Van kortste metrolijn ter wereld tot regionaal light rail-netwerk
Op 9 februari 1968 werd in Rotterdam de metrolijn Centraal Station – Zuidplein geopend, de eerste van ons land. Het betrof slechts een kort traject van 5,8 kilometer, maar al tijdens de bouw werd er gezinspeeld op uitbreidingen en die kwamen er ook. Thans, veertig jaar later, is het bescheiden lijntje uitgegroeid tot de ruggengraat van het Rotterdamse openbaar vervoer en vervult de metro tevens een belangrijke regionale functie, met verbindingen naar Spijkenisse, Schiedam, Den Haag, Nesselande en Capelle aan den IJssel. In 2006 maakten 85 miljoen reizigers gebruik van beide metrolijnen die, na de opening van het traject van RandstadRail tussen Rotterdam Hofplein en Den Haag Centraal, een gezamenlijke lengte hebben bereikt van ongeveer 80 kilometer.
De laatste keer dat er in boekvorm aandacht is besteed aan de Rotterdamse metro was in 1986. Sindsdien hebben de ontwikkelingen niet stilgestaan. De verbindingen met Capelle aan den IJssel en Nesselande kwamen tot stand, de Beneluxlijn werd geopend, RandstadRail kwam met horten en stoten in bedrijf, er werd nieuw materieel in dienst gesteld, een groot aantal stations kreeg een facelift en de OV-chipkaart werd ingevoerd. Het veertigjarig jubileum van de metro in 2008 vormt al met al een uitstekend aanknopingspunt om alle ontwikkelingen weer eens op een rijtje te zetten en, geplaatst in historisch perspectief, in boekvorm te presenteren. Te meer daar in dat zelfde jaar ook de Hofpleinlijn, thans onderdeel van de RandstadRail Erasmuslijn, honderd jaar bestaat. Op 1 oktober 1908 reden hier de eerste elektrische treinen. Het spreekt vanzelf dat ook aan dit jubileum in deze uitgave niet voorbij wordt gegaan.

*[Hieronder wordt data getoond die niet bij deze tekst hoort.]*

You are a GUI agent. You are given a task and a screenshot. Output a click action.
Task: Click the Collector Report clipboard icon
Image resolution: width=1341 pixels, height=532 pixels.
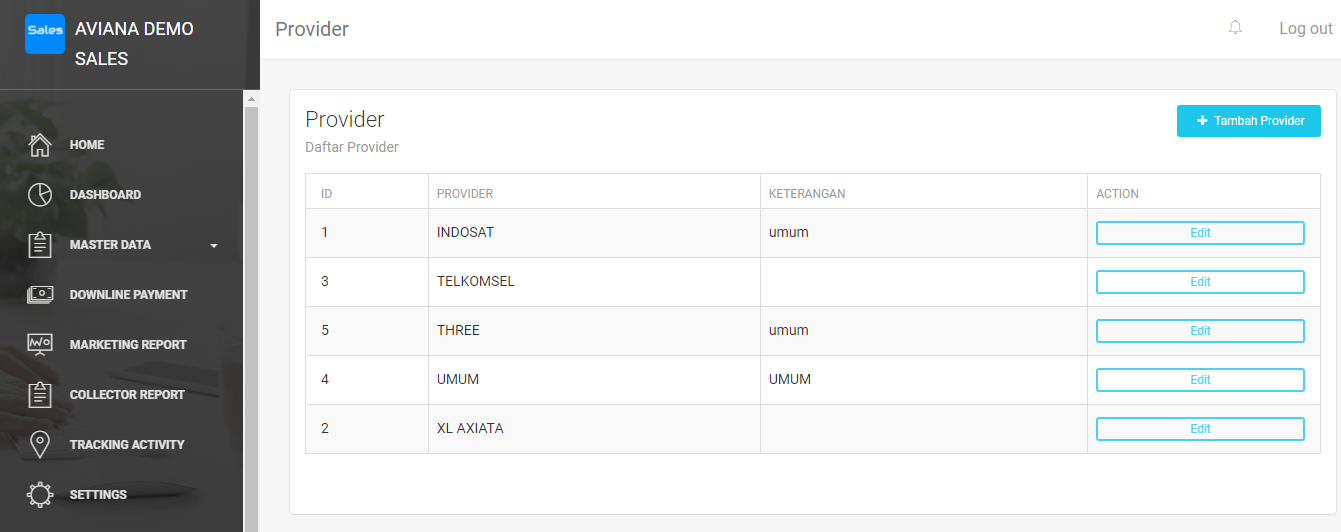40,395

In het boek komt de metro in zijn meest uitgebreide vorm naar voren. Naast de gebruikelijke aspecten als railinfrastructuur, materieel, lijnennet en dienstuitvoering komen ook zaken als bouwtechnieken (tunnels, viaducten), architectuur en spoorbeveiliging uitvoerig aan de orde. In Rotterdam is altijd veel aandacht uitgegaan naar de vormgeving van stations en andere bouwwerken die deel uitmaken van de infrastructuur van de metro. De stations langs de Beneluxlijn zijn er prachtige voorbeelden van.
In afzonderlijke hoofdstukken komen de Erasmuslijn, de Calandlijn en RandstadRail aan bod. In het hoofdstuk over RandstadRail worden zowel de voorgeschiedenis van het project, de geschiedenis van de Hofpleinlijn tussen 1908 en 2006, de ombouwwerkzaamheden, de aanleg van de boortunnel, de uitbreiding van het metrostation CS en de exploitatie (met alle perikelen er omheen) uitvoerig besproken.
Het tweede deel van het boek bevat onderdelen over het materieel, de spoorbeveiliging, tarieven en kaartjes, de gevolgen van de metrobouw voor het tramverkeer en de ParkShuttle te Capelle aan den IJssel als feedersysteem voor de metro. Het geheel wordt afgewisseld met columns, praktijkverhalen en citaten. Het boek telt ongeveer 350 afbeeldingen, waarvan het merendeel in kleur.